Yaure-Masken stehen in Verbindung mit Männerverbänden, die Beerdigungen organisieren, um die spirituelle Kraft des Verstorbenen zu ehren. Die Masken treten zu einem einzigen Anlass hervor, dem Tod, dieser Störung der Ordnung, die wiederhergestellt werden muss. Alain-Michel Boyer vergleicht sie mit „dynamischen Formen, die am Schnittpunkt von Leben und Tod liegen“. Die Lomana-Maske, begleitet von Beschwörungen, tanzt, indem sie den Körper des Verstorbenen berührt und ihn ritualisiert in einen Vorfahren verwandelt, der seinen Nachkommen helfen und sie beschützen soll. Masken gelten unter den Yaure als sehr mächtige und gefährliche Gegenstände. Frauen dürfen die Masken nicht sehen, und es ist unmöglich für Männer außerhalb des rituellen Kontexts, ihnen zu nahe zu treten; zudem unterliegen sie zahlreichen Verboten, sexueller, choreografischer und ästhetischer Natur.

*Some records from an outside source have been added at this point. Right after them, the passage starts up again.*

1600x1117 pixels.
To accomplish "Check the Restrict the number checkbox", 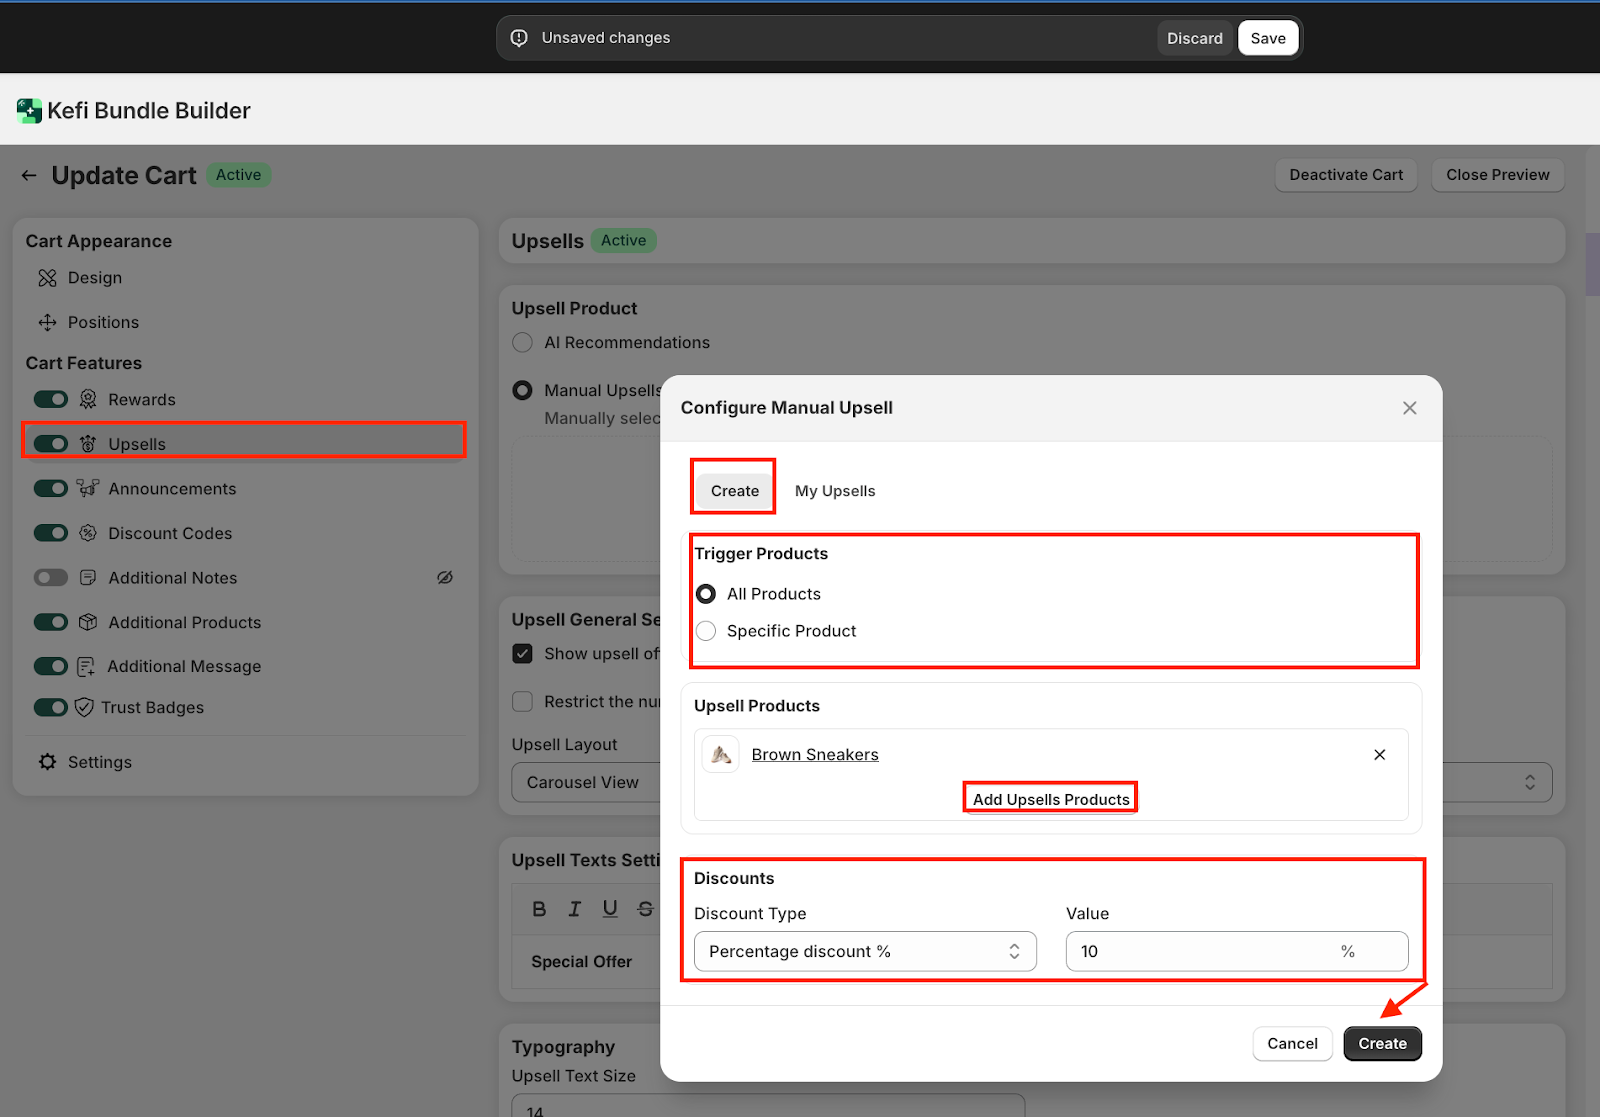I will pyautogui.click(x=522, y=702).
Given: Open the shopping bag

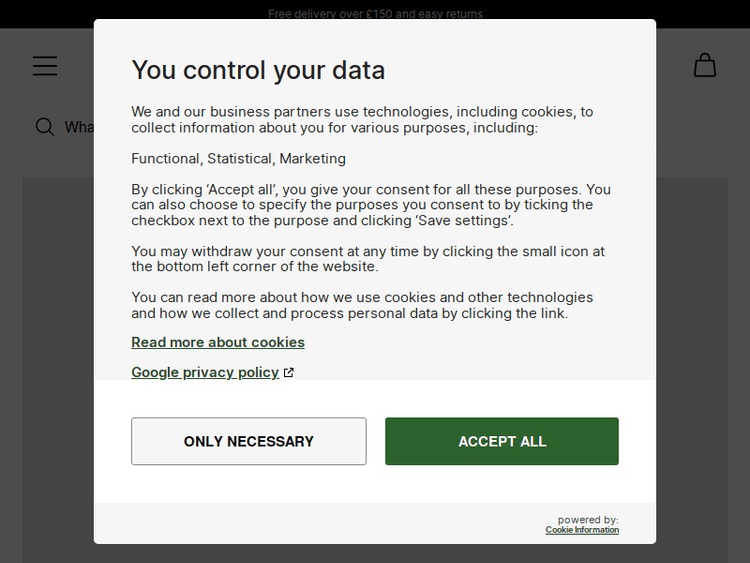Looking at the screenshot, I should (x=705, y=66).
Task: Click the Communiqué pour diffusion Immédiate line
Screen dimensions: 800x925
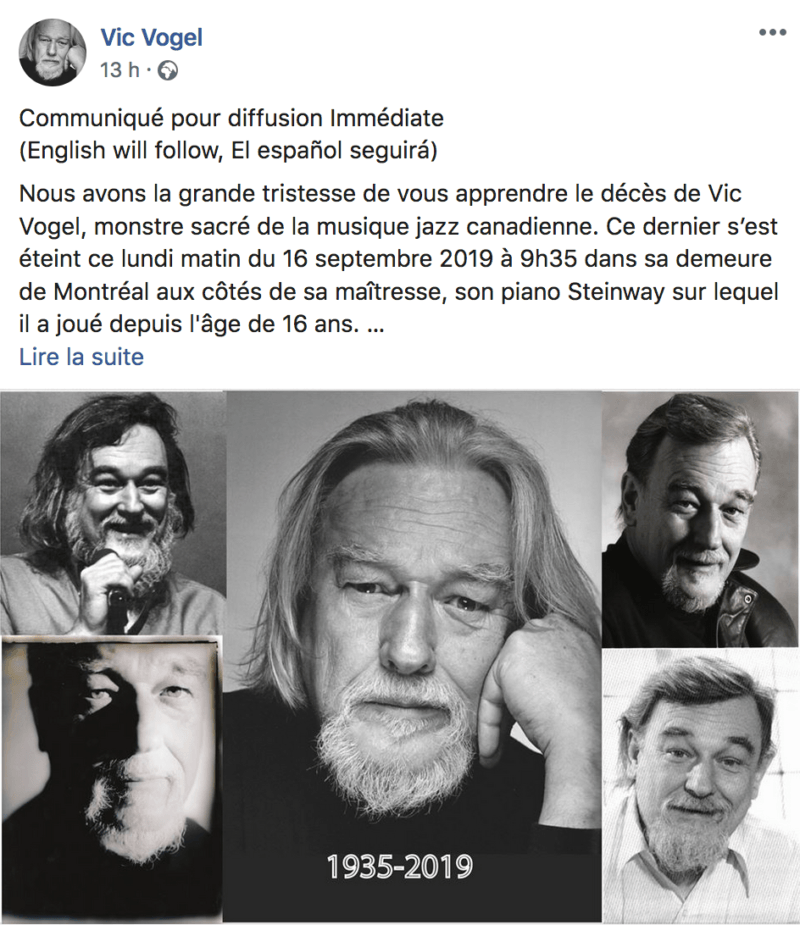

Lit.: Die Yohouré aus Côte d’Ivoire. Die Götter tanzen lassen, Lausanne, Ides et Calendes, 2016. Amerikanische Übersetzung von Jane Todd, The Yaure of Côte d’Ivoire, Make the Gods Danse, Genf-Kapstadt, Cultural Foundation Musée Barbier-Mueller, 2016. Arts de la Côte d’Ivoire. Um die Yohouré, Genf, Musée Barbier-Mueller, 2016.